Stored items

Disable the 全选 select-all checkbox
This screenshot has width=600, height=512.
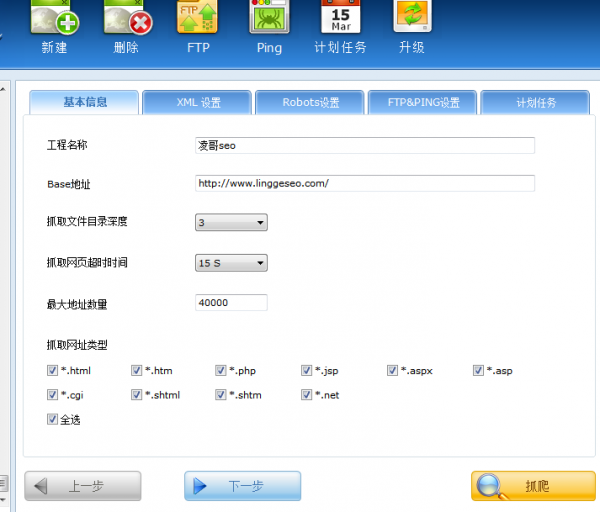(x=52, y=420)
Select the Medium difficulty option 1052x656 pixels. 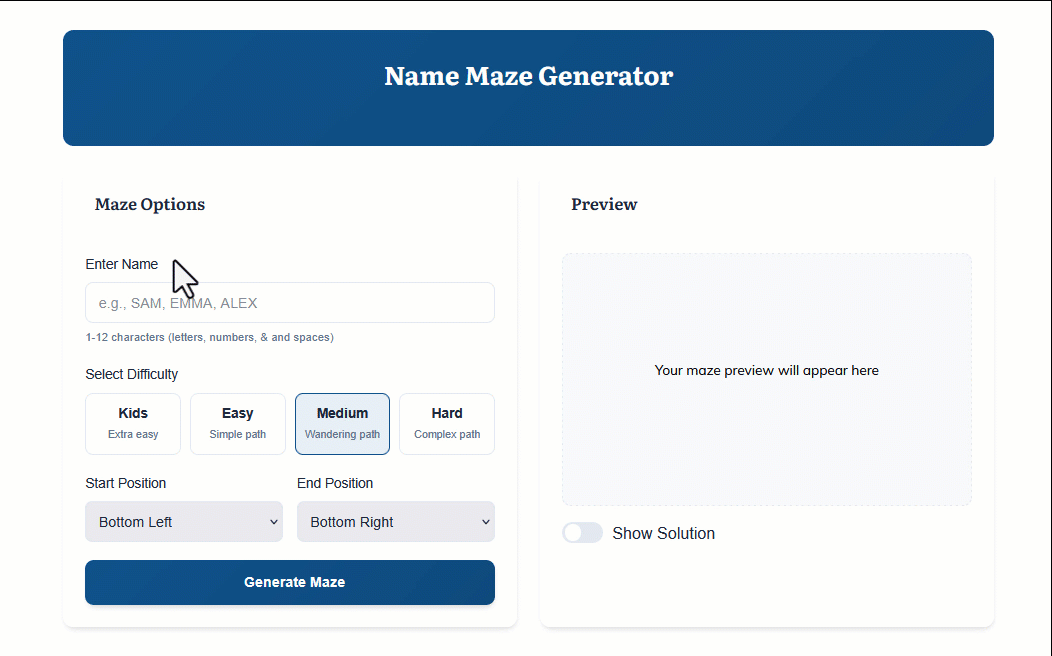(342, 424)
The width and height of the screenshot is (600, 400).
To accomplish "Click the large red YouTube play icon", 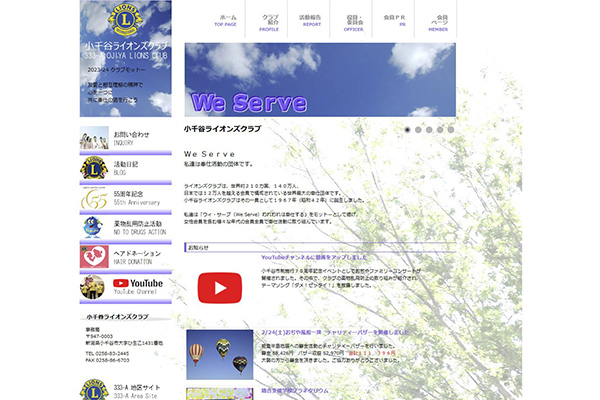I will click(x=219, y=288).
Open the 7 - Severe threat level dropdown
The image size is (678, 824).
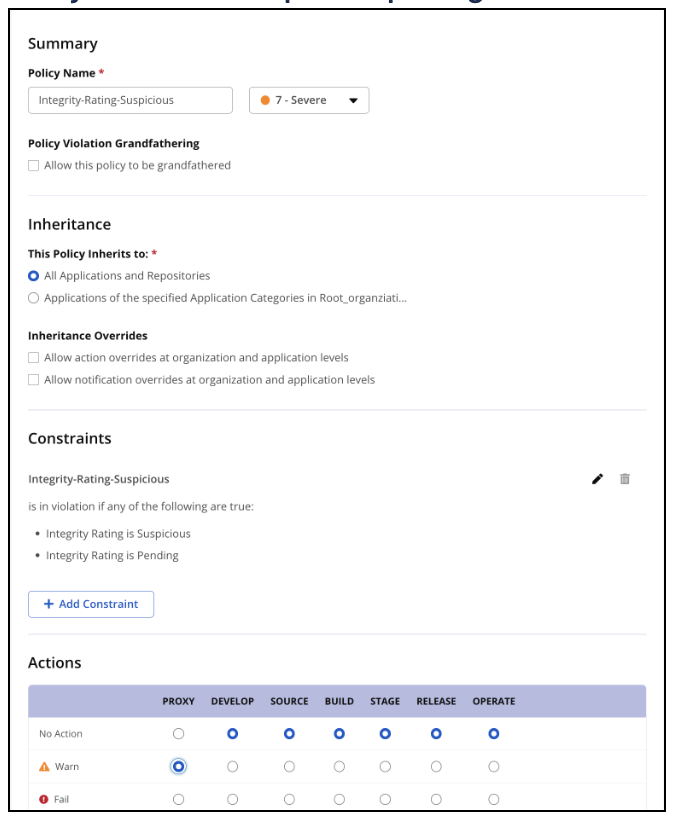point(309,100)
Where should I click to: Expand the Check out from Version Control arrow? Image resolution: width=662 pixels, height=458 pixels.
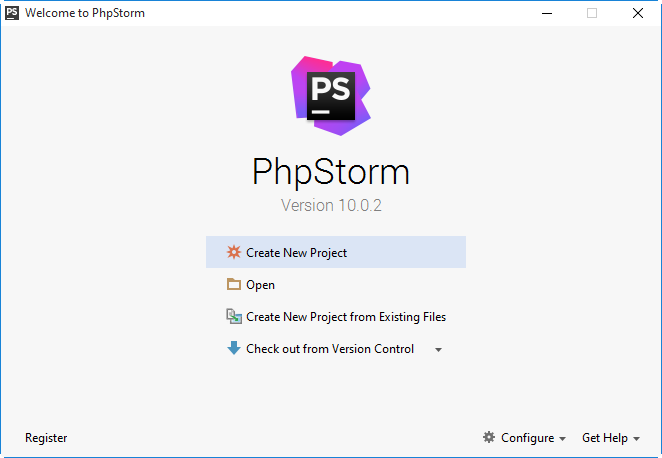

• _TASK_
Reproduce the records above exactly, but only from the line containing "Open the 7 - Severe threat level dropdown" through the last line, both included, and without any pictures.

• _PROBLEM SOLUTION_
Open the 7 - Severe threat level dropdown
The image size is (678, 824).
point(309,100)
Where should I click to: Expand the Check out from Version Control arrow? Image resolution: width=662 pixels, height=458 pixels.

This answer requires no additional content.